This is part of the series on Cultural Consequences of fiat – as laid out by Guido Hulsmann in chapter 13 of his book, The Ethics of Money Production. One consequence of fiat money and inflation, is the comparatively easier issue of credit to individuals. Have you ever wondered why society seems so obsessed with debt? Have you ever noticed people being obsessed with getting the newest thing now, even at considerably high cost? At an underlying level, this is being driven by easier availability of credit in a government controlled fiat money and central banking system.
In the truly free market, the interest rate reflects time preference of individuals and the availability of credit is limited by the level of real savings, which is driven by foregone consumption. In the government manipulated market, the interest rate is influenced by central banks, and given the nature of the fractional reserve and fiat banking system (and associated architecture, such as legal tender laws, bank bailout guarantees) – no such foregone consumption is required. One net effect of fiat money is credit expansion, or increase in the money supply. This leads to easier availability of credit, even where there is no commensurate foregoing of consumption.

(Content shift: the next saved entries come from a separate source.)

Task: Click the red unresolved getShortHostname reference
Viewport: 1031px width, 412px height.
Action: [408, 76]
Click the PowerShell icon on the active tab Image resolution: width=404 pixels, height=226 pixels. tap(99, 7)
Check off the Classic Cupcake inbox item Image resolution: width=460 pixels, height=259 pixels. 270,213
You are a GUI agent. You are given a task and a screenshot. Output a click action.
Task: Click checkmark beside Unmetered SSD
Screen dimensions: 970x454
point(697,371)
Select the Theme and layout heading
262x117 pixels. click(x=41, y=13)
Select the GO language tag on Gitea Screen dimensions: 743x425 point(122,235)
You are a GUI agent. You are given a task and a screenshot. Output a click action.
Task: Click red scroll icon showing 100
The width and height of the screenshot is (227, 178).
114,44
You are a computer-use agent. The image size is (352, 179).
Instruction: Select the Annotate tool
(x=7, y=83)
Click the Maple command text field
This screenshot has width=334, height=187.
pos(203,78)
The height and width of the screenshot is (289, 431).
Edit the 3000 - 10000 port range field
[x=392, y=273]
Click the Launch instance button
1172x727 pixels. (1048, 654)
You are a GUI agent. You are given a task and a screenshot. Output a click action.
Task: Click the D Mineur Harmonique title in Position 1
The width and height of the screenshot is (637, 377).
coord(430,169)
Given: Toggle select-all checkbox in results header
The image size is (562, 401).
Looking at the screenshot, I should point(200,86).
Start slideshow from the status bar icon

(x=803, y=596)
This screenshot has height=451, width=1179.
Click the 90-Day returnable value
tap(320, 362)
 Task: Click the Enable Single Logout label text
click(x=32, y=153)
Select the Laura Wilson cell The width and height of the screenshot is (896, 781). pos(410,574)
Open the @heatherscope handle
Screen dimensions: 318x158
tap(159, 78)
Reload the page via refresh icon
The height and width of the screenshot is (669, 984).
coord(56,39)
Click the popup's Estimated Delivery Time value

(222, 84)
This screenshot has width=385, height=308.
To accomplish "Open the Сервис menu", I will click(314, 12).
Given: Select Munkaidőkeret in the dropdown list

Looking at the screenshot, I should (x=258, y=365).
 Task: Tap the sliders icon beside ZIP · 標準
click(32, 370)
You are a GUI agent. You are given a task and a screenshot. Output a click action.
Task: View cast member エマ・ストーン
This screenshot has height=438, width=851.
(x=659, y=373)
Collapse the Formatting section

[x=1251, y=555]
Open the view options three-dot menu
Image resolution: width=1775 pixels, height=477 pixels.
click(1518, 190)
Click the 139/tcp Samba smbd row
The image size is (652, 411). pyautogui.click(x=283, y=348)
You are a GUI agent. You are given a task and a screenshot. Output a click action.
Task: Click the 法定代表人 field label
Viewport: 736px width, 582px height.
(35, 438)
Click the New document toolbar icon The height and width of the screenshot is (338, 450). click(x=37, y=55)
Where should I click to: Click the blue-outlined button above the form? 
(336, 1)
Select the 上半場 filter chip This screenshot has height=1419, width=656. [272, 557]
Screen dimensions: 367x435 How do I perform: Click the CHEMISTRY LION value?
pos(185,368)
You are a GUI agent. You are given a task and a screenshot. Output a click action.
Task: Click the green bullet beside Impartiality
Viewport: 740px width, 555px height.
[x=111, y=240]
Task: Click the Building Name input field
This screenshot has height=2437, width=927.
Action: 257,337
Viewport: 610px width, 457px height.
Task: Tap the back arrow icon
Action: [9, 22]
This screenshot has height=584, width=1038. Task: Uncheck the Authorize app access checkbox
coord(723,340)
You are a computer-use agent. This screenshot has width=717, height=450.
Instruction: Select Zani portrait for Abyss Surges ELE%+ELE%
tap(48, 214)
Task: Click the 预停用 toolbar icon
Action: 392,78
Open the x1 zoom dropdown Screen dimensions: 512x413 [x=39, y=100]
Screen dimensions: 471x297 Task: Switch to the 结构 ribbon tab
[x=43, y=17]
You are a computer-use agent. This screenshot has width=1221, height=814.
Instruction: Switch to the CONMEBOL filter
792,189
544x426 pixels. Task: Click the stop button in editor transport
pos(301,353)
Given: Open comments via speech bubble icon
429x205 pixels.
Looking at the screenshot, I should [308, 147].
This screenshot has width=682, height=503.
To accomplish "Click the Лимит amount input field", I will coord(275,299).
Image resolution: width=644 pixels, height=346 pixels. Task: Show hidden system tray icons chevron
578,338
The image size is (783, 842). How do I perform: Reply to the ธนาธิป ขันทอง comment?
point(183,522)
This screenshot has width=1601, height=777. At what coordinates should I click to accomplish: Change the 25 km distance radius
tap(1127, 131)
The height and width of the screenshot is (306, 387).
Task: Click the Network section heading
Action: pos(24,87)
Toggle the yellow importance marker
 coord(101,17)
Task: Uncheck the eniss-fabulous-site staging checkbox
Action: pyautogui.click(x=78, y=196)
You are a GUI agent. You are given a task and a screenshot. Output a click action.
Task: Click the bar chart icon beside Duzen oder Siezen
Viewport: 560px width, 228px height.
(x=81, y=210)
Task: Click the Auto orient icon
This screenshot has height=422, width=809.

Once you combine this easy credit with another consequence of inflation, the constantly rising price level – it becomes nearly irresistible. These conditions act to impose penalties on cash savings. Now while it’s true that gold’s return is ‘barren’, at least its purchasing power does not rapidly decrease over time. So in this way, it was better and more conducive for the average person to save:
“Carpenters, masons, tailors, and farmers are usually not very astute observers of the international capital markets. Putting some gold coins under their mattress or into a safe deposit box saved them many sleepless nights, and it made them independent of financial intermediaries.”
Guido points out that this state of affairs is more beneficial to some than others:
“It is clear that this state of affairs is very beneficial for those who derive their living from the financial markets. Stockbrokers, bond dealers, banks, mortgage corporations, and other “players” have reason to be thankful for the constant decline of money’s purchasing power under fiat inflation. But is this state of affairs also beneficial for the average citizen? In a certain sense, his debts and increased investment in the financial markets is beneficial for him, given our present inflationary regime. When the increase of the price level is perennial, personal debt is for him the best available strategy. But this means of course that without government intervention into the monetary system other strategies would be superior”
Ultimately, this system creates more people who are financially dependent – with very negative consequences:
“The net effect of the recent surge in household debt is therefore to throw entire populations into financial dependency. The moral implications are clear. Towering debts are incompatible with financial self-reliance and thus they tend to weaken self-reliance also in all other spheres. The debt-ridden individual eventually adopts the habit of turning to others for help, rather than maturing into an economic and moral anchor of his family, and of his wider community. Wishful thinking and submissiveness replace soberness and independent judgment. And what about the many cases in which families can no longer shoulder the debt load? Then the result is either despair or, alternatively, scorn for all standards of financial sanity”
If you really want to help people, realise that agitating for a welfare state is targeting the symptom, not the cause.